Posted in r/apolloapp by u/iamthatis • 303 points and 104 comments
Christian has decided to squeeze Apollo again for more money, besides the wallpapers and asking people to decline their prorated refund. Christian additionally forced a pop up ad advertising this plushie.
This is just exposing to more people the greediness that Christian has tapped into recently. Recall that previously, Christian forced daily pop up ads to paid pro users to get them to subscribe to ultra, which was originally stated to only be for notifications since it required a server, but now had all new features attached to it, even very simple local features. Reddit did him dirty, but to be honest, he may have had it coming. He previously disabled ultra access to Jailbroken devices as well, even if they were valid paid users. Christian also didn’t provide refunds to lifetime users who bought it before all the API stuff. Speaking of that, does anyone remember how instead of stating the price was increasing (which happened all the time) he instead said it was “going on sale at the old price”? Kinda misleading.

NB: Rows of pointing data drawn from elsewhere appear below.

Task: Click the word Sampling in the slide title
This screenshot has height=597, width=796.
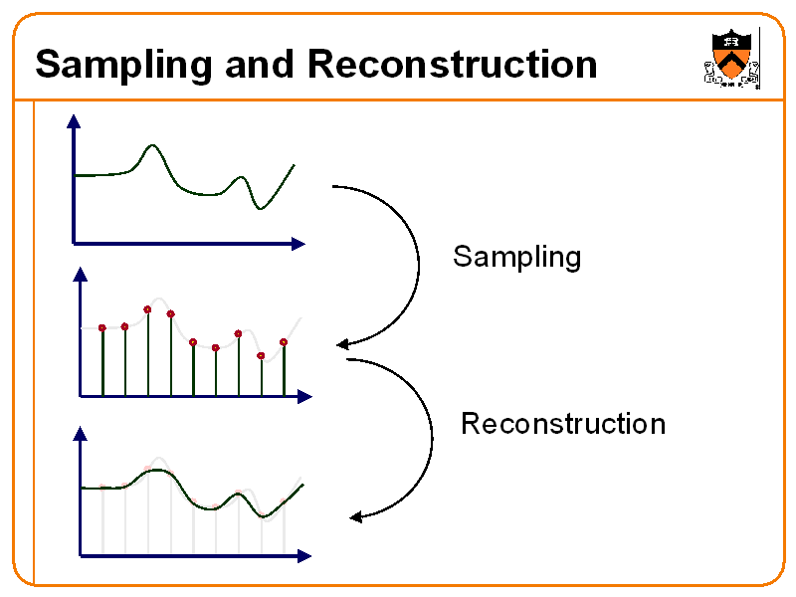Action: point(123,66)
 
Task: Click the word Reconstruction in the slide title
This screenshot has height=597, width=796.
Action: point(453,64)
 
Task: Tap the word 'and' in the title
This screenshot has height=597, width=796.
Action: point(260,64)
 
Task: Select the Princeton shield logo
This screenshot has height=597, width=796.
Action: point(731,59)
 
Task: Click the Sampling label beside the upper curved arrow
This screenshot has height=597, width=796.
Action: point(516,257)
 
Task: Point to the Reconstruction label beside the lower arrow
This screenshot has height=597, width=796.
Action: point(563,424)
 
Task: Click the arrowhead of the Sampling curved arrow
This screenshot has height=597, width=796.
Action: point(342,344)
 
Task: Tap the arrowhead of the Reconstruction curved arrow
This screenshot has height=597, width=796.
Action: point(356,516)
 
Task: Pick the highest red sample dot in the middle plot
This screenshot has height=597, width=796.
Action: point(147,309)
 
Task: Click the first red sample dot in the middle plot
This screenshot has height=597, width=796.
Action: point(102,328)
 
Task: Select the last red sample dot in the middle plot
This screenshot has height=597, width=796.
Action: point(284,342)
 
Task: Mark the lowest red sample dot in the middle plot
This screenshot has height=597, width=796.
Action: point(261,356)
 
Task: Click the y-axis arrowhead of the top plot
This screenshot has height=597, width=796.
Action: point(74,120)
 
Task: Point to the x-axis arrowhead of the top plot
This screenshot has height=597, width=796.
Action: point(298,244)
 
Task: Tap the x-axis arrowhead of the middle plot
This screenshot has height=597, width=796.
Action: point(304,396)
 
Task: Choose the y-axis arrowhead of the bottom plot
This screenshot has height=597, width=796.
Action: point(81,433)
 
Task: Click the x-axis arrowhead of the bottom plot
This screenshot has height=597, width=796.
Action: point(304,556)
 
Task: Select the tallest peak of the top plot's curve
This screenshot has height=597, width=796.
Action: point(152,145)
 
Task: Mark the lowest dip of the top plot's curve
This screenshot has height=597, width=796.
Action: point(260,208)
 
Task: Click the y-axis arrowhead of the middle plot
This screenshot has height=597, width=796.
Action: point(81,275)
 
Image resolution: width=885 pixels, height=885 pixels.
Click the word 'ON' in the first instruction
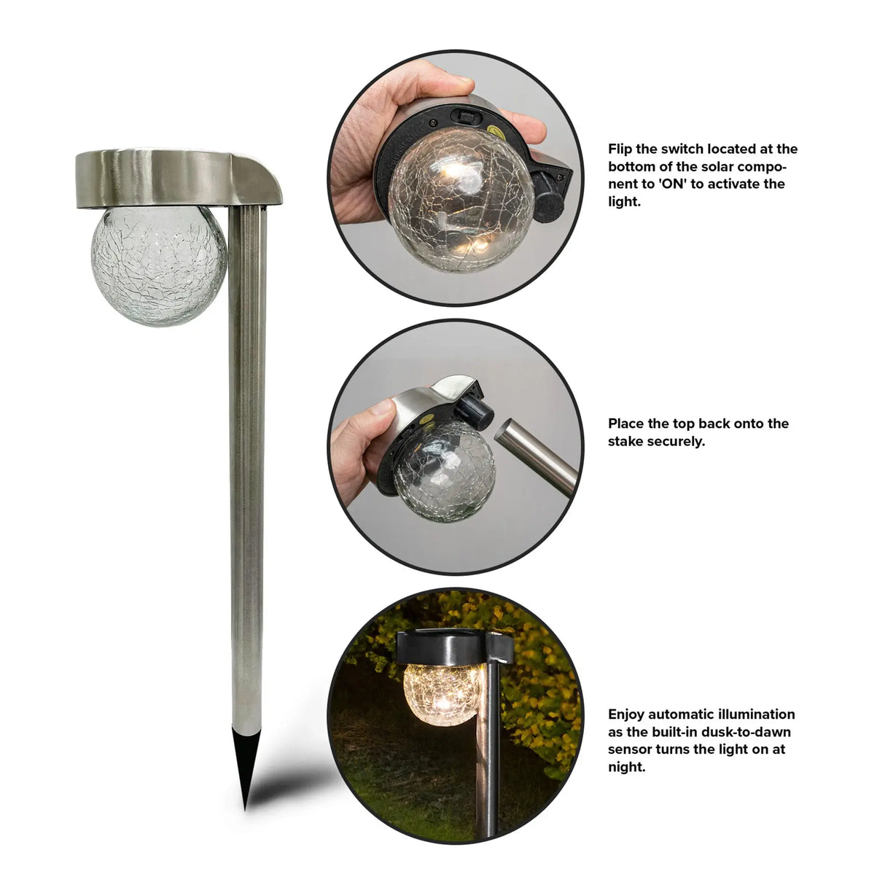(674, 184)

Yes, Reddit is all just user content, so I do not feel too bad for them, however it is true that Reddit’s free service in the form of their API made Christian potentially millions. However I do feel like there was a better compromise rather than what ended up happening.

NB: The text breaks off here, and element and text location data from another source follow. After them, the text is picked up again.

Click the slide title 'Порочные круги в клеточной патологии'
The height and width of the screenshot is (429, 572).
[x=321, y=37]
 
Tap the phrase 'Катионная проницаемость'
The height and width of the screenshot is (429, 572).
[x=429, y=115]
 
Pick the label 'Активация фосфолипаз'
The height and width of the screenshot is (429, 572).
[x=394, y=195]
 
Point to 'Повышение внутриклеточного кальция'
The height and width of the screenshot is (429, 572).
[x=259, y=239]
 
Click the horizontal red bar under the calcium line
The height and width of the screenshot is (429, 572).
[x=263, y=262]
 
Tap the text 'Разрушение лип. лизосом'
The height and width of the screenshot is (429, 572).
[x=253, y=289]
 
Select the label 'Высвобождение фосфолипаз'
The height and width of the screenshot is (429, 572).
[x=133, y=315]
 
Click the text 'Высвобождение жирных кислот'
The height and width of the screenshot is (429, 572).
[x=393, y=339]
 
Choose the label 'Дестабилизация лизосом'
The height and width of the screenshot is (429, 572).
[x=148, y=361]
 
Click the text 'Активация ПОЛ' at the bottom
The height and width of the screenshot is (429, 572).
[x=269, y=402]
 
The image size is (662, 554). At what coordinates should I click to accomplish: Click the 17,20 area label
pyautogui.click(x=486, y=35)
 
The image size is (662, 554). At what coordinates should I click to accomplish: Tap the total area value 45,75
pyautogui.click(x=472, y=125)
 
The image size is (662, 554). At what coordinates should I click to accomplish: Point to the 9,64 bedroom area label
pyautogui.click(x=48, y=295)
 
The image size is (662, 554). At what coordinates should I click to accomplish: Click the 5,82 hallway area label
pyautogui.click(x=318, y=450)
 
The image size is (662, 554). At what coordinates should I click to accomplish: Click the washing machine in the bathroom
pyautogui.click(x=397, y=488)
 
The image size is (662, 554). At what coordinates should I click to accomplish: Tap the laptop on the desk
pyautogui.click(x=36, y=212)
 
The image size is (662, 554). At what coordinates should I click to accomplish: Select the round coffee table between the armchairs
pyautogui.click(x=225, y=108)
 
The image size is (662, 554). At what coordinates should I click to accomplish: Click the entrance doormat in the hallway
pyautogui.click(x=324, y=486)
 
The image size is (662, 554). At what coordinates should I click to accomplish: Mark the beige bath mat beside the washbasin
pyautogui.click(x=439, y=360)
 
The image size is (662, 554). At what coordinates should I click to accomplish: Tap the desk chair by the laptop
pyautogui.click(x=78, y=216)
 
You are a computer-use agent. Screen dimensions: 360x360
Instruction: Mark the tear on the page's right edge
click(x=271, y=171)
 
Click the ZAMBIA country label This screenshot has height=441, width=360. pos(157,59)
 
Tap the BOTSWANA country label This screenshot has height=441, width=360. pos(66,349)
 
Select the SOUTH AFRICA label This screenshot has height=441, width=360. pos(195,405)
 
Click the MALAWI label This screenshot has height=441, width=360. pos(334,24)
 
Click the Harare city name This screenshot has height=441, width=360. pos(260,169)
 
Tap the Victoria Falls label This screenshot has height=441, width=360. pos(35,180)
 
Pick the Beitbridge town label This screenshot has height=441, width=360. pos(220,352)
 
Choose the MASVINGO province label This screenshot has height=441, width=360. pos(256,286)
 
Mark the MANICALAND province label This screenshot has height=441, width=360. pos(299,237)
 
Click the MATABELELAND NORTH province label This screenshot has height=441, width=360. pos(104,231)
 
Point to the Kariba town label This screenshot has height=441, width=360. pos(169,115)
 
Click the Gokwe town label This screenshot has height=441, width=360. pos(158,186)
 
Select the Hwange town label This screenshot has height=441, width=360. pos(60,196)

He took a very ugly website and made it into an intuitive, beautiful, easy to use app. You can hate on him all you want, but he did an amazing job at making Reddit tolerable, and that takes work and effort.

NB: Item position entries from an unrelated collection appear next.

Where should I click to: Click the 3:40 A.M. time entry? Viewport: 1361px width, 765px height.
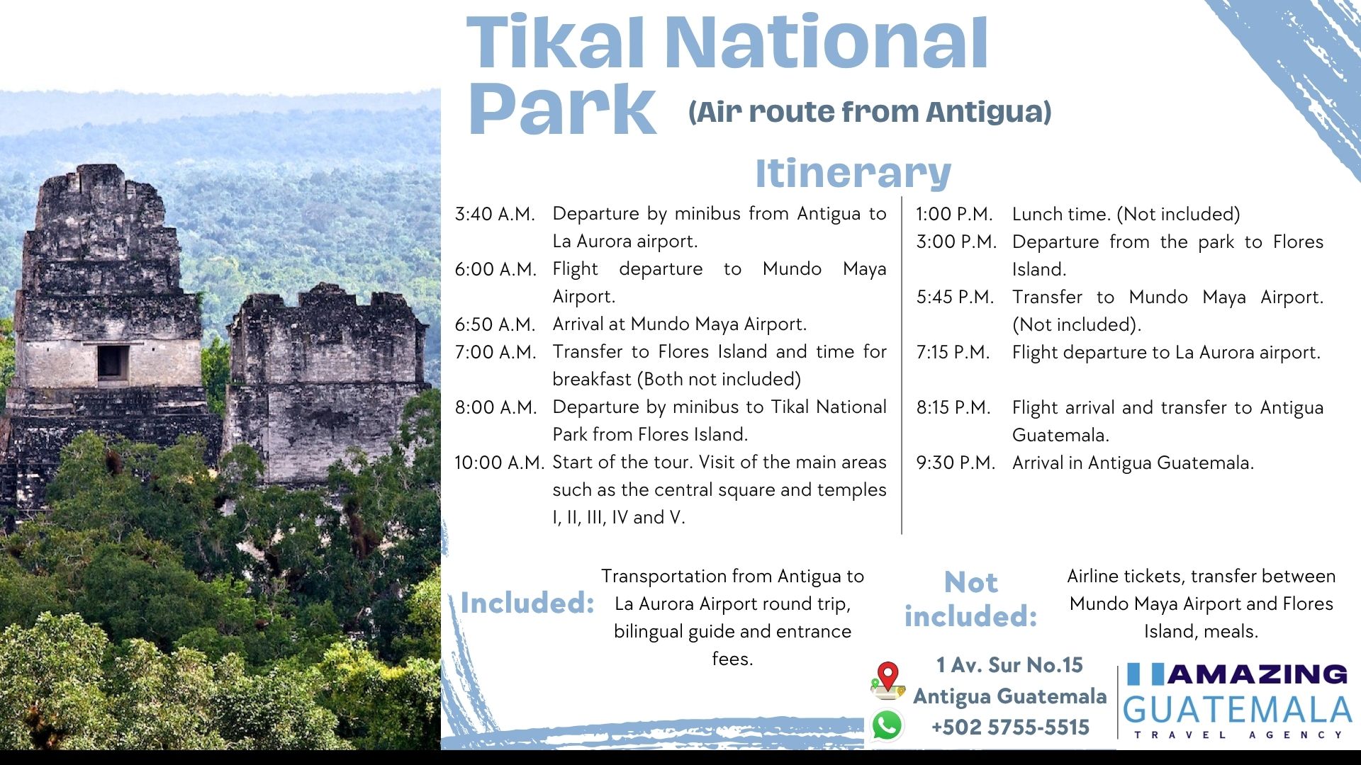click(x=495, y=214)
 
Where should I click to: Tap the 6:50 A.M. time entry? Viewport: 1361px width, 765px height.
click(x=495, y=324)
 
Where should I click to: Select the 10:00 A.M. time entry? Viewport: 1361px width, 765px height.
click(x=499, y=463)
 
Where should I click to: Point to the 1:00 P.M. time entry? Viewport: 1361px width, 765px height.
click(x=954, y=214)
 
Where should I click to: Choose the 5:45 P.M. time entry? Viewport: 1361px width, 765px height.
click(x=955, y=297)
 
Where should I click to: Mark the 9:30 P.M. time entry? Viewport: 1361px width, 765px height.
click(x=956, y=463)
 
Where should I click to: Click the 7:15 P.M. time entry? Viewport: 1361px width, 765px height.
click(x=953, y=352)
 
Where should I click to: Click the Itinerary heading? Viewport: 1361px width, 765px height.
click(x=853, y=173)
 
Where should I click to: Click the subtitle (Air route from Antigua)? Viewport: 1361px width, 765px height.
click(x=870, y=112)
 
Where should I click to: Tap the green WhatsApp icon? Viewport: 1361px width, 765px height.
click(x=887, y=725)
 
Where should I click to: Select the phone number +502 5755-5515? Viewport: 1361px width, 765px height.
click(x=1010, y=727)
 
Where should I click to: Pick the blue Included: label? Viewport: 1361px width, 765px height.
click(x=527, y=604)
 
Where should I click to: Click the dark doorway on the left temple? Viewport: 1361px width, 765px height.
click(x=113, y=363)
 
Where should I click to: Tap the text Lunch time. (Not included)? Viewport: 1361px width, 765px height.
click(x=1126, y=214)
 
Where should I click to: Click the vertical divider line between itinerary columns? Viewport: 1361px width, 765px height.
click(x=902, y=366)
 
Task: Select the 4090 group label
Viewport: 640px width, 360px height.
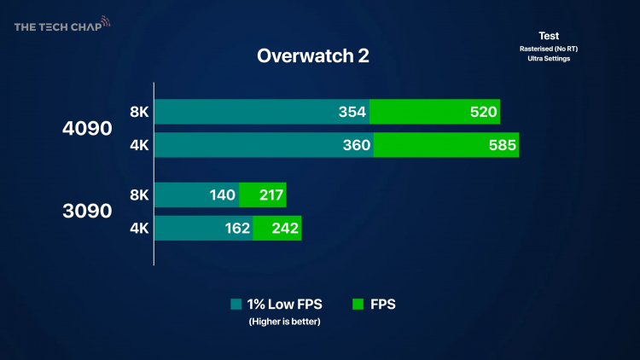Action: coord(88,129)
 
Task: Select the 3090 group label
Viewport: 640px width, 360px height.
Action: coord(88,211)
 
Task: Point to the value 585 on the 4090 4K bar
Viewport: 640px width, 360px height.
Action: coord(501,145)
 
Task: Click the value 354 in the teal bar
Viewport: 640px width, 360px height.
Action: coord(352,112)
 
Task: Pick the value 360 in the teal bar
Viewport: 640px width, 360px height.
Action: coord(357,145)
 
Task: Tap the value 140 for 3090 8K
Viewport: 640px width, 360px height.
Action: coord(222,195)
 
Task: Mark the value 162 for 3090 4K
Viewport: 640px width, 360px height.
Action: coord(236,228)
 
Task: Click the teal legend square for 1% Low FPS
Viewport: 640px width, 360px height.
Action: coord(236,304)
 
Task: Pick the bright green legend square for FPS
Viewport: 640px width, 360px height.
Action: coord(357,304)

He used the APIs they provided to do it, then they took them back when they realized they could profit more by not offering up APIs and only letting people go through their ad-filled junk app and site.
And a clean, intuitive UI. And support. And updates that listened to its user base. And no ad every 3 posts. It's supposed to be Reddit, if that's what you're saying it is like that's a bad thing then that's stupid.
At this point I'll assume you're just trolling, old Reddit is notoriously difficult to use and that's pretty common knowledge. It's off putting for most users, which is why they had to completely remake it with new Reddit.